AgentKit In Action: Build A ChatGPT Agent That Clicks, Books, And Buys

A calendar reminder pops up while you are pouring coffee. In the next five minutes, your assistant scans flights, reserves a hotel near the venue, books dinner at a spot that fits your diet, and checks out with a gift for the host. No tabs. No checkout forms. The work just happens, with your thumbs-up at the right moments. That is the promise of AgentKit in Action: Build a ChatGPT Agent That Clicks, Books, & Buys.

OpenAI’s recent wave of agent features moves this from hype to buildable reality. AgentKit gives you building blocks for real agents. Operator shows a computer-using model that can click, type, and scroll like a person. Instant Checkout introduces an open protocol for buying inside ChatGPT. Together, they create a practical path for an agent that can navigate the web, confirm plans, and securely purchase what you approve. (OpenAI)

This guide shows how to design, ship, and tune a working concierge agent for daily life and small business. The stack is simple on purpose. The workflows are opinionated. The prompts are tested. Everything aims at one outcome: an agent you can trust to click, book, and buy with you in the loop.

What “clicks, books, and buys” means in practice

Clicks means web control. The agent can press buttons, fill forms, and navigate. You can do this two ways: by connecting to a computer-using agent in ChatGPT, or by driving a headless browser from your app using Playwright. Operator demonstrates the first path inside ChatGPT. Playwright covers your custom flows when an API is missing. (OpenAI)
Books means confirmed reservations. Flights, hotels, restaurants, haircuts, repair visits, and coworking desks. Booking works best through official APIs when available, with browser control as the fallback for legacy sites.
Buys means a purchase you authorize. Inside ChatGPT, Instant Checkout routes orders through the Agentic Commerce Protocol that OpenAI co-developed with Stripe and merchants. Your agent passes only the details required, and you confirm the order before it goes through. (OpenAI)

The golden rule is human-in-the-loop at the right decision points. You approve, the agent executes, and you stay in control.

The build stack at a glance

AgentKit for visual workflow design, evals, and an embeddable chat UI called ChatKit. Agent Builder helps you compose multi-step logic, wire tools, add guardrails, and version changes. Evals and reinforcement fine-tuning push reliability higher over time. (OpenAI)

**INFORMATION GIVEN**
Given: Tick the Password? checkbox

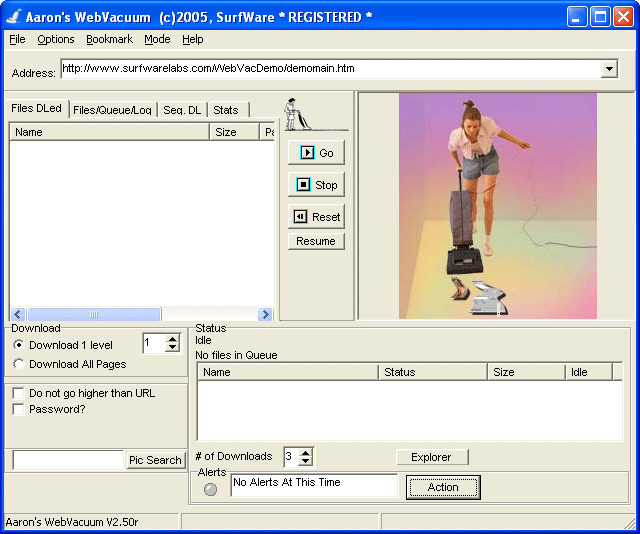Looking at the screenshot, I should 18,409.
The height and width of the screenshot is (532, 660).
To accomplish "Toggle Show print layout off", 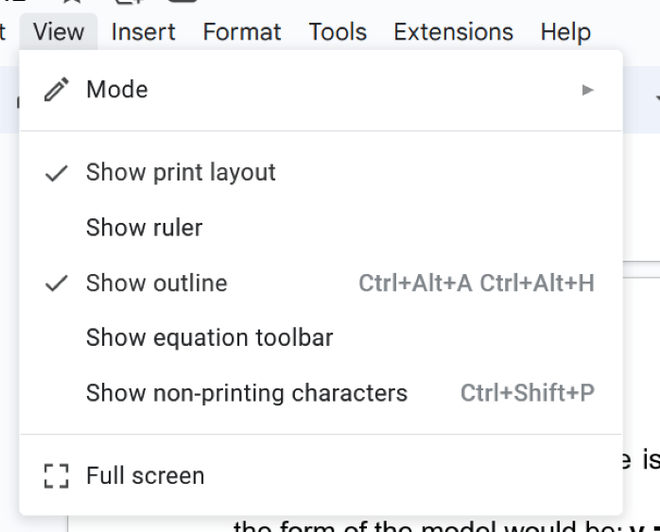I will pos(181,173).
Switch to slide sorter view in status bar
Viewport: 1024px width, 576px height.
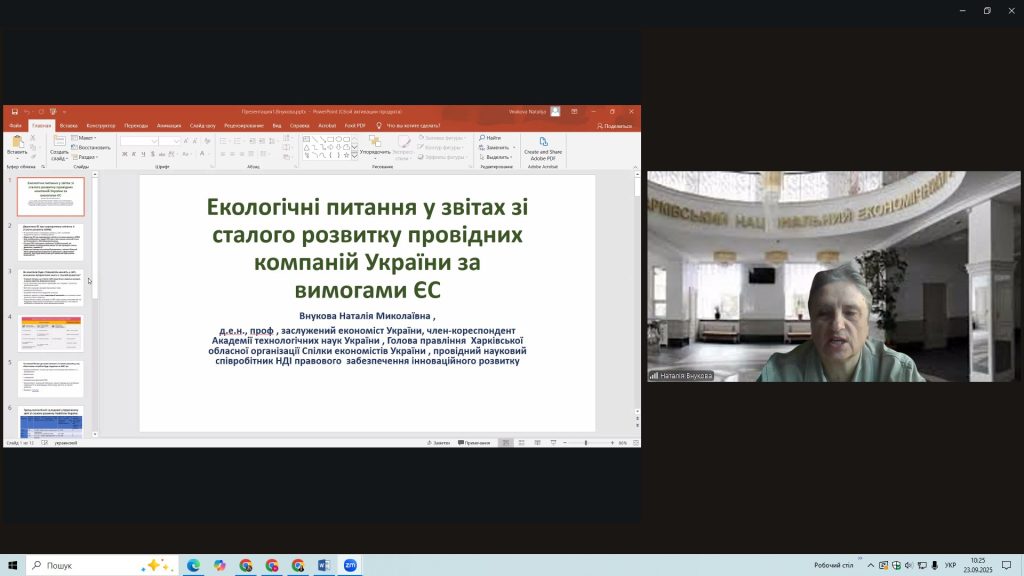click(521, 442)
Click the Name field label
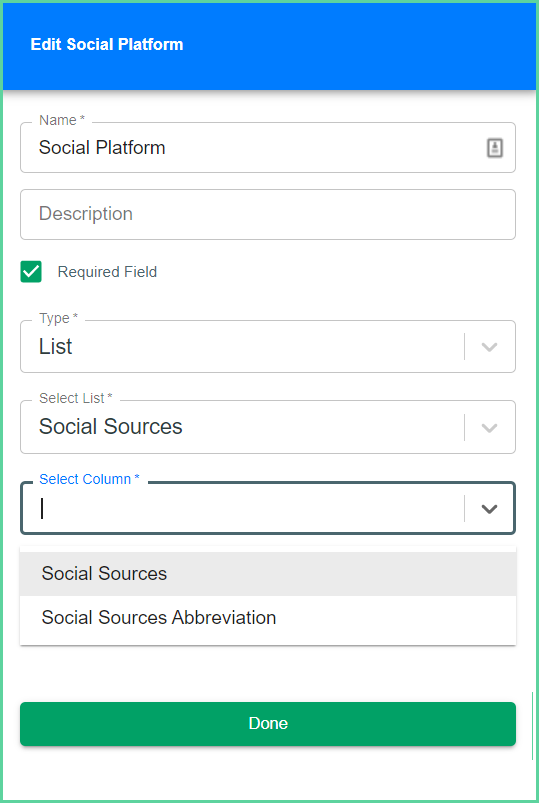 click(x=62, y=120)
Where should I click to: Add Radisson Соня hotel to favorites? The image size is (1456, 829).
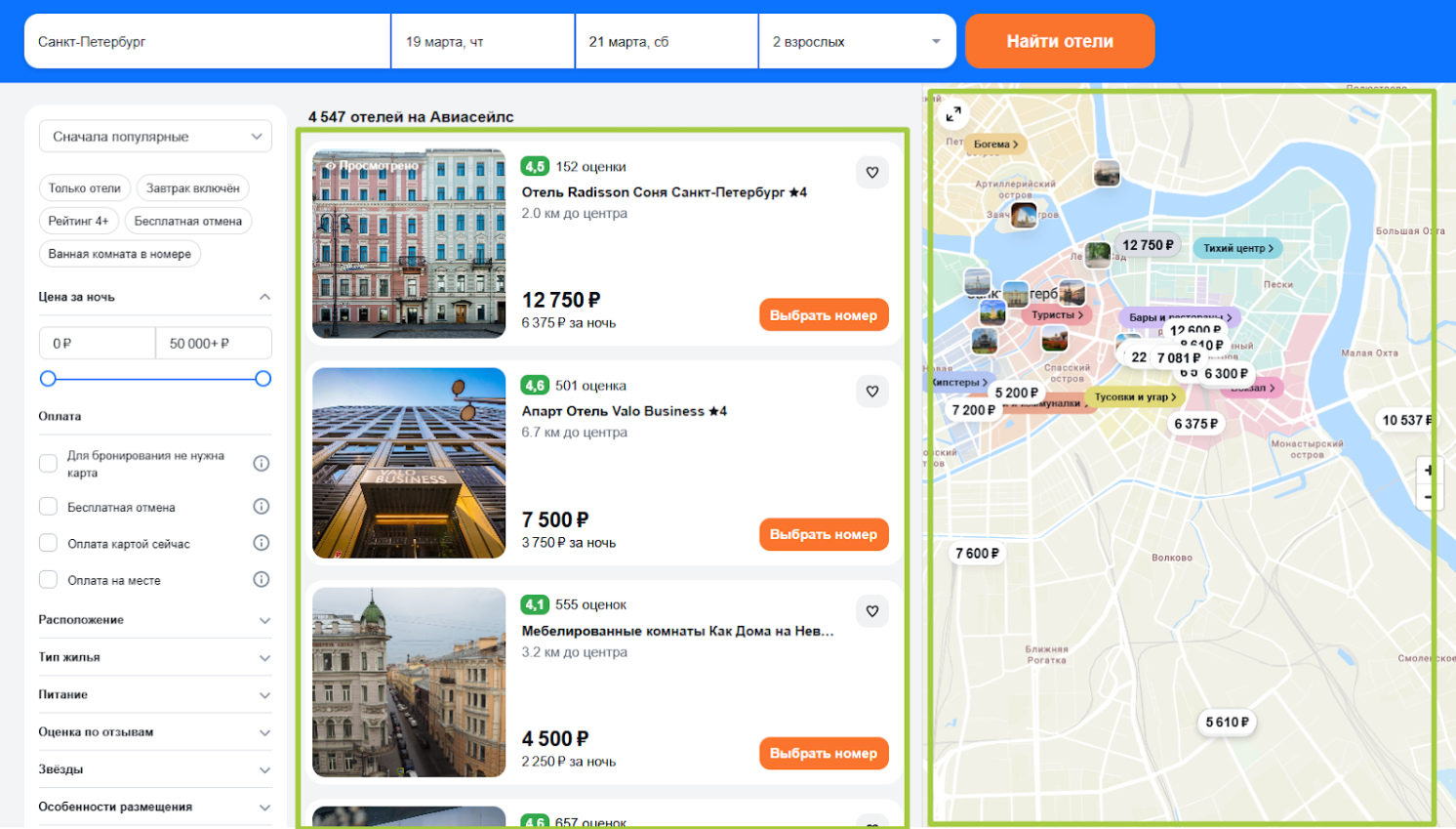pyautogui.click(x=871, y=173)
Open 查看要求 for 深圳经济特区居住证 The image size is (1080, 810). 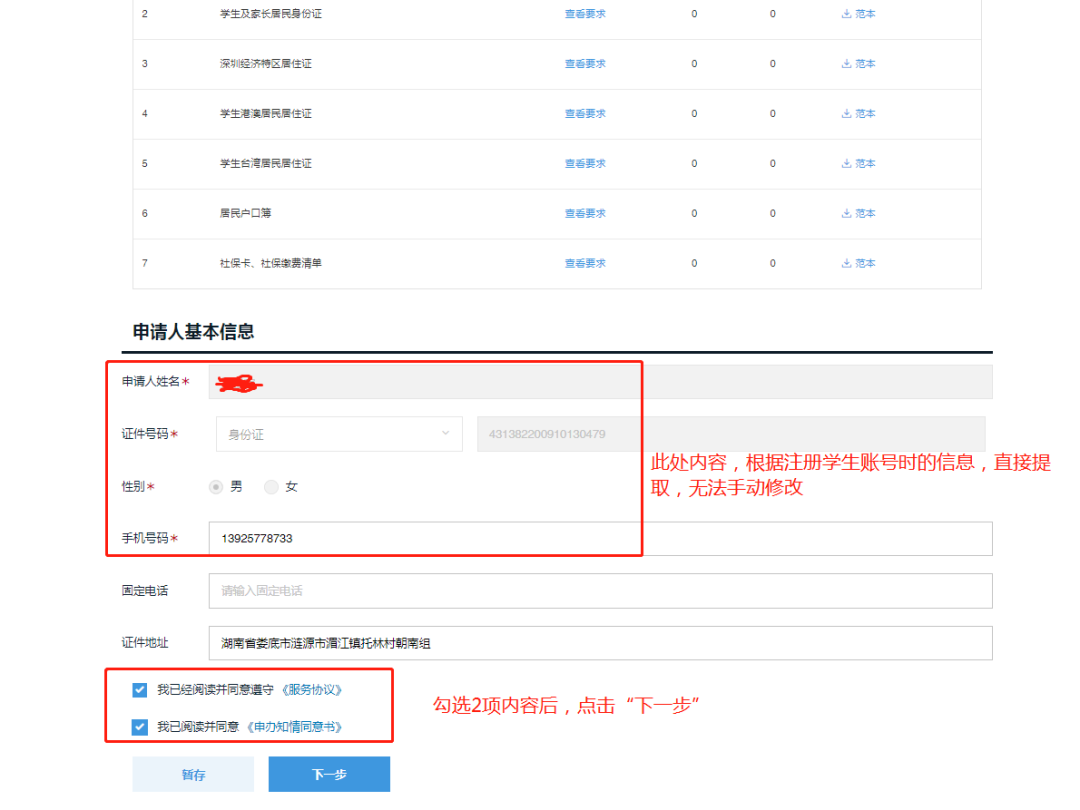[x=584, y=63]
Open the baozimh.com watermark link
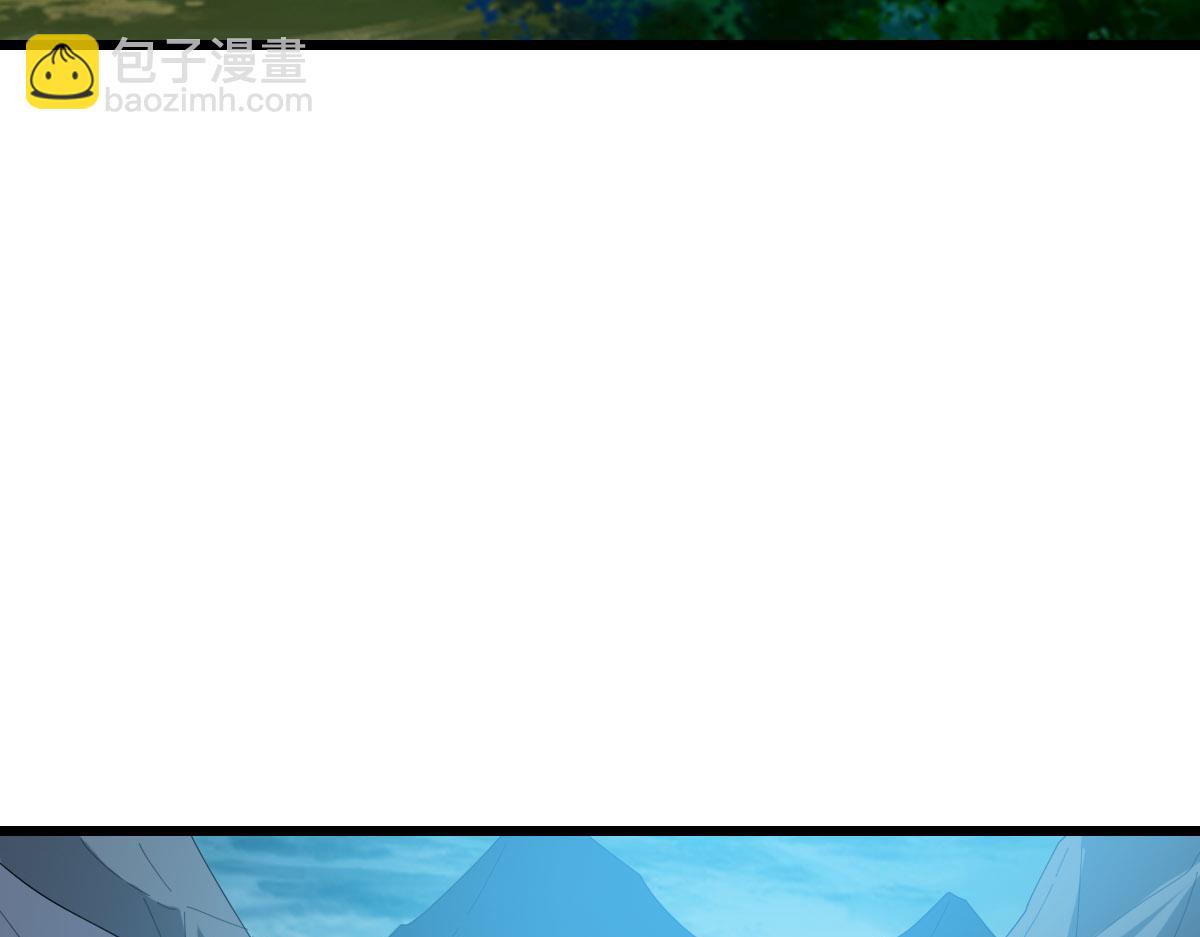This screenshot has height=937, width=1200. (208, 101)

**EXERCISES TO COMPLETE**
- A) In the article on building a ChatGPT agent with AgentKit, what protocol does Instant Checkout use to route orders?
- B) Continue the article on building a ChatGPT agent with AgentKit from the point where it stops.

**RESPONSES IN ORDER**
- A) The Agentic Commerce Protocol, which OpenAI co-developed with Stripe and merchants.

- B)
Function calling so the model chooses your tools at the right time. Your app decides whether to execute the tool call, which keeps safety, logging, and approvals under your control. (OpenAI Platform)
Browser automation with Playwright for sites without APIs. Playwright generates trusted user events and auto-waits for elements so the agent acts like a real user. (Playwright)
Agentic commerce inside ChatGPT through Instant Checkout and the Agentic Commerce Protocol for confirmed purchases. (OpenAI)

Optional add-ons: Google Calendar, Maps, OpenTable, airline and hotel APIs, Stripe server webhooks, Slack or email notifications, and a tiny SQLite or Postgres log for auditable trails.

Architecture blueprint

Intent to action pipeline

User goal in chat: “Book a one-night room near the convention center on Jan 14 with parking, then buy a thank-you gift under 50 dollars and ship it to the host.”
Classification inside AgentKit: parse goal into subgoals: hotel booking, gift purchase, confirmations.
Planning agent picks tool chain: search → book_hotel API or BrowserTask → confirm → buy_gift via Instant Checkout.
Approval gates surface summaries and costs.
Execution with retries and safe fallbacks.
Receipts saved to Notes and emailed or Slacked.
Evals log traces and outcomes for improvement.

Security posture

Only call tools after an explicit plan is visible to the user.
Always ask for confirmation before any irreversible action.
Scope tokens per vendor.
Store nothing sensitive without consent.
Keep a signed, immutable event log of actions.

Step 1: Sketch the flow in Agent Builder

Open Agent Builder and drop three core nodes:

Planner: takes the user goal and maps it to steps.
Doer: runs tool calls and browser tasks.
Verifier: checks results and flags anomalies.

Connect the nodes with two approval gates:

After plan creation.
Before any purchase.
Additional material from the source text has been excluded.